I redesigned the site mobile-first, starting with the logo.
This is biased, but I (as a user) primarily read fanfiction on my phone.
Also, redesigning a text-heavy interface for mobile seemed a unique challenge. It’s easy to fit a lot of tiny tags and big text fields into a desktop website, but it’s not as easy in mobile.
I cut a lot of unnecessary content out from the Homepage.
I grouped the content on the page into 4 buckets - Fandoms, About/FAQ, Start Now, and News Updates/Tweets.
There was a lot of content surfaced on the homepage about AO3, but it was disorganized and de-centralized. I decided to simplify this content into 1 simple about statement with stats and a FAQ link.

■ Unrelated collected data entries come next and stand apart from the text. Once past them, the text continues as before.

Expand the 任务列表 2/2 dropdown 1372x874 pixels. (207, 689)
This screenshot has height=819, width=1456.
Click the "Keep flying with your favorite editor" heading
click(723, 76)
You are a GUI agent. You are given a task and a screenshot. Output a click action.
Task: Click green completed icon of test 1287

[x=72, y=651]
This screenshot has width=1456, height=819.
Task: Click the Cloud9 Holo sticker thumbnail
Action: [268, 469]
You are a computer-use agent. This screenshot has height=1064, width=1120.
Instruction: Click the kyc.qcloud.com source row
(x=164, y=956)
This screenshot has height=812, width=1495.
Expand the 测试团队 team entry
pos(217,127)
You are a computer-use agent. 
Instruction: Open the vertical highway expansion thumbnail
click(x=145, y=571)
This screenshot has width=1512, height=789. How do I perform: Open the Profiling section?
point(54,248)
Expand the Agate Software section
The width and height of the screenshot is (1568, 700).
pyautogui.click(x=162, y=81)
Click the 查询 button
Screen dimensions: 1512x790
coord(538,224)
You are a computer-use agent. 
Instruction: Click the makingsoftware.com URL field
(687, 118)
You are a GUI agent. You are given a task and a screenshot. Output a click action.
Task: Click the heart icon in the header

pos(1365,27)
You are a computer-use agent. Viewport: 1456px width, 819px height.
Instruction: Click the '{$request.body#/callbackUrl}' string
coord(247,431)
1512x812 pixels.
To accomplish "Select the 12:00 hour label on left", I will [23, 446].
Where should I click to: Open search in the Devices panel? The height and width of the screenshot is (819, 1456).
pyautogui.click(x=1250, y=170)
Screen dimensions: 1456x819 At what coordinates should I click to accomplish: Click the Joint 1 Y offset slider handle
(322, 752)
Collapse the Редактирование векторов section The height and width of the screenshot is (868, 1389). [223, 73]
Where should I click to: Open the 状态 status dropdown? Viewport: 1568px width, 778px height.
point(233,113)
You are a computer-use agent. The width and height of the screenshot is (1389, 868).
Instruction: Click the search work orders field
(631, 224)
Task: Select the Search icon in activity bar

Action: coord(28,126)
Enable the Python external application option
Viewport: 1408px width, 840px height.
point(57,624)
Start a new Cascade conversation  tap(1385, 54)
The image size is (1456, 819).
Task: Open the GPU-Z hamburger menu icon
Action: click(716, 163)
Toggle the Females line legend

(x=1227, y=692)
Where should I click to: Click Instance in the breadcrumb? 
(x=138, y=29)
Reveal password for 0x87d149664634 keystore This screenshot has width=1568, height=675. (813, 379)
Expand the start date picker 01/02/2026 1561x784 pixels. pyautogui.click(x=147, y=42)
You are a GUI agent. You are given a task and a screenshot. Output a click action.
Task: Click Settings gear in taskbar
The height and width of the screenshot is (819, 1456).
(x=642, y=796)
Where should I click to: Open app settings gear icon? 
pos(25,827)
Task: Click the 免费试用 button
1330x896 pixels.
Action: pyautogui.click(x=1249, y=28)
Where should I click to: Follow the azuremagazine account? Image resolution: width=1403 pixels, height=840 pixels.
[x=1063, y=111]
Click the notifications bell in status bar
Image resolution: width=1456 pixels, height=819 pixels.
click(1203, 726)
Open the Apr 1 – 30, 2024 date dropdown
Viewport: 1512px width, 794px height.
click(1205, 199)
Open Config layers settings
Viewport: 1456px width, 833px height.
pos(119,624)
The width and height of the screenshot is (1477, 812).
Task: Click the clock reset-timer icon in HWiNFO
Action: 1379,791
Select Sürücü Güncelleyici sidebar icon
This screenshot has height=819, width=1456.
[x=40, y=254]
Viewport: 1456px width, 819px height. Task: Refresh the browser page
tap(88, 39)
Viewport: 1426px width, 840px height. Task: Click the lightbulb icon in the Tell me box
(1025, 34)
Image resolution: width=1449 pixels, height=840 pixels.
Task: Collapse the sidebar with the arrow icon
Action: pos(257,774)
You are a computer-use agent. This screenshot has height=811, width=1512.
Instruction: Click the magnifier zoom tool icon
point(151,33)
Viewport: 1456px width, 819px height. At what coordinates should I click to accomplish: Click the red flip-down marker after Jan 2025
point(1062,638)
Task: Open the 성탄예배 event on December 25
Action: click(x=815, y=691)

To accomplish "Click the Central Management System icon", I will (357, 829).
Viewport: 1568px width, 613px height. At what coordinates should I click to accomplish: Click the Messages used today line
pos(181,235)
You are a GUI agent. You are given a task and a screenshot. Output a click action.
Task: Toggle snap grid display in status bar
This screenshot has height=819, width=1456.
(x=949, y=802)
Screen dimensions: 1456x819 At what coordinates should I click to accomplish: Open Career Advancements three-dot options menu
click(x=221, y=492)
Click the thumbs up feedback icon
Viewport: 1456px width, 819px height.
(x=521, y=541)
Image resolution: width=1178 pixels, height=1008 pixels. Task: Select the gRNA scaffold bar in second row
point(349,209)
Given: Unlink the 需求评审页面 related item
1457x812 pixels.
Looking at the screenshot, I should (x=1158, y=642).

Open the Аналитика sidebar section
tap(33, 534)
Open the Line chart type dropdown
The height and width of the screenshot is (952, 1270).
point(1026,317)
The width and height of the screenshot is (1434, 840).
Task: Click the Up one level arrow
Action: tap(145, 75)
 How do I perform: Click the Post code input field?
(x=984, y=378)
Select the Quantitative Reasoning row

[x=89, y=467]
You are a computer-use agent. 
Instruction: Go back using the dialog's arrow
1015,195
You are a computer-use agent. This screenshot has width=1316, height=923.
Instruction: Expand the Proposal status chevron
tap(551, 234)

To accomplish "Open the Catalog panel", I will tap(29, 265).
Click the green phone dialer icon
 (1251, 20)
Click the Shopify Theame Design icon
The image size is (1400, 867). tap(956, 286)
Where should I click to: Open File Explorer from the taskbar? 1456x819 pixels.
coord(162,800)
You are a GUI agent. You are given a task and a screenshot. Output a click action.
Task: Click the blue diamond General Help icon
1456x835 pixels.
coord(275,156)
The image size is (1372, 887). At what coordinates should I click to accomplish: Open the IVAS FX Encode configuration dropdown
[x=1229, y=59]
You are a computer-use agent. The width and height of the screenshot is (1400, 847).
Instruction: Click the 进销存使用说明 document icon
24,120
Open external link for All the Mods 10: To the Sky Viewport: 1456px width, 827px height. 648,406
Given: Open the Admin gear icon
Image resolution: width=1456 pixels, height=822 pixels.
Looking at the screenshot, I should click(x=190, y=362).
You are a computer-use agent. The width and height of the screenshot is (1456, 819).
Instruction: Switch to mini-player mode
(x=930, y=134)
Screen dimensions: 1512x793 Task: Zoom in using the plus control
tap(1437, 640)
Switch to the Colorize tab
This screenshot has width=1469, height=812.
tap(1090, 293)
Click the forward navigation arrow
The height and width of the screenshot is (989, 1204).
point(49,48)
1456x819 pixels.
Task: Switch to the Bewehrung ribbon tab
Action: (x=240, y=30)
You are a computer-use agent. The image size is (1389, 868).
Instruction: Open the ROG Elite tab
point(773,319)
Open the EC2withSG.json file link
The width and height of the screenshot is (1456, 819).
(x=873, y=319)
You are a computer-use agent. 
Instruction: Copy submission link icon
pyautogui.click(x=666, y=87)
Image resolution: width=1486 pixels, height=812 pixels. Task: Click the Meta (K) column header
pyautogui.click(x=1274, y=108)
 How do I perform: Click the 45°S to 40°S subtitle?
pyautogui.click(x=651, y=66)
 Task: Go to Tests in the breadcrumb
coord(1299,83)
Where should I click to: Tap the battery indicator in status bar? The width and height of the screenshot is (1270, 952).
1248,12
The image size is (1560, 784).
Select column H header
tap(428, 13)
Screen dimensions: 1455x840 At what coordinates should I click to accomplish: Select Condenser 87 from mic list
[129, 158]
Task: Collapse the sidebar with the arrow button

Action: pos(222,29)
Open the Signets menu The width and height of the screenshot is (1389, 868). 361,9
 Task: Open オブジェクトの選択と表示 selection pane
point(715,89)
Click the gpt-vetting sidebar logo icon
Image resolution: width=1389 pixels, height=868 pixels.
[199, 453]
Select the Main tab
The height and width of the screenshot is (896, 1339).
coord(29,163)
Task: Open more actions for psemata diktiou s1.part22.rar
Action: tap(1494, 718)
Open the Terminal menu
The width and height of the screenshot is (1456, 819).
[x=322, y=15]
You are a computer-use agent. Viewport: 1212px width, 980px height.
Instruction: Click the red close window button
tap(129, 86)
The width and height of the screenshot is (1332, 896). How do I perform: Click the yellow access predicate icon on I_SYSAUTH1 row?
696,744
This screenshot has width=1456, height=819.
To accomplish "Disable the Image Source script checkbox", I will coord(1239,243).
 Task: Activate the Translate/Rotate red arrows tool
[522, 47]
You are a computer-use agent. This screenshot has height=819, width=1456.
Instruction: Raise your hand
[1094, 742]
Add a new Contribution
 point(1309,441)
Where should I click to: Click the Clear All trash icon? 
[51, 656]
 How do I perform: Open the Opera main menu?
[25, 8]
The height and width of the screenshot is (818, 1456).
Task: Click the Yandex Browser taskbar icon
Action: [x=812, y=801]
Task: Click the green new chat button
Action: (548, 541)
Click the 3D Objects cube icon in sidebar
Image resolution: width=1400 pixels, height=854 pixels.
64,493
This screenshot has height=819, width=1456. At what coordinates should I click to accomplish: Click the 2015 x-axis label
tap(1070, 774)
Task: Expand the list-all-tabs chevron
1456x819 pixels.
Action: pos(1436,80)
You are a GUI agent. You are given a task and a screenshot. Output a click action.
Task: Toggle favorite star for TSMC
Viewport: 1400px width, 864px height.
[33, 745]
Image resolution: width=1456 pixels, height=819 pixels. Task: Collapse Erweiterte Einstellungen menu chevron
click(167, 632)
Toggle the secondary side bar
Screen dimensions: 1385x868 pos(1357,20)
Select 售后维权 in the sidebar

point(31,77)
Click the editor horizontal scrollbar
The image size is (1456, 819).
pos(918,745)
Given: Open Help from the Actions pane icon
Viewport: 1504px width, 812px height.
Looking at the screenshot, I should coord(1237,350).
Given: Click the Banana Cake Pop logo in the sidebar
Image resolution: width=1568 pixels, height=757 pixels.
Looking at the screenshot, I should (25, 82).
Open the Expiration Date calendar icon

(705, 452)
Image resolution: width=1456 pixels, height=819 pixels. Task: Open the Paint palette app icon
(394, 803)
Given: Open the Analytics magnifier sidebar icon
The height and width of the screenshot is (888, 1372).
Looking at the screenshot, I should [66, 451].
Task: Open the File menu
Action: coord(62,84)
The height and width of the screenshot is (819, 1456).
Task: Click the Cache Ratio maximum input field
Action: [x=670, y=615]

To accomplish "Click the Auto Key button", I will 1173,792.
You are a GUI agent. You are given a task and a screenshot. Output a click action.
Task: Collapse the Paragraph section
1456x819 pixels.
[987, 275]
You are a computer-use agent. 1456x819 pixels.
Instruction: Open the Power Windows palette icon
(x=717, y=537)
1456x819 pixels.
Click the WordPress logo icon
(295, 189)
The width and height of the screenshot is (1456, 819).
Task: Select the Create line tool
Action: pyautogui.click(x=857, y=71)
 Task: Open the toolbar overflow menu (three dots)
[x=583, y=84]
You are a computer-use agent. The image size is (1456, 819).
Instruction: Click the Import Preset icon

Searching is one way to start browsing.
A good suggestion is to attach the help guide directly to the search box so that when the users are struggling with the search, help is right there.
Users spend a lot of time browsing works to decide what to read next.
There is a lot of information surfaced on each summary that includes but is not limited to rating, relationships, characters, general tags, and story stats.
While browsing, the user may want to guarantee the best appreciated or most popular works show up first by sorting by kudos or hits. This is the most common filter element utilized.
They may also filter by tags such as ratings (ex. exclude explicit material), warnings (ex. exclude major character death) or any number of other tags. Users do this by using the filter aside OR by clicking directly on the tag to search by that tag. AO3 has the capability for unlimited tags, so I chose to hide the non-major ones under a ‘More’ button for ease of scanning.
Within the filter aside, the search box is particularly powerful — once the user starts typing, it autofills with suggested results from any tag existing in the system. In the current system it is hidden under the tag categories, so I decided to group the categories under an accordion and put the search box above them. A tag bank is another useful addition that shows the user what has been selected.
At the individual work level, a user's primary action is to read.
We have 2 types of users: first time readers who start on chapter 1 and faithfully progress by hitting ‘Next’, and repeat readers who know which chapter (usually the latest one) they need to get to and use the dropdown to get there.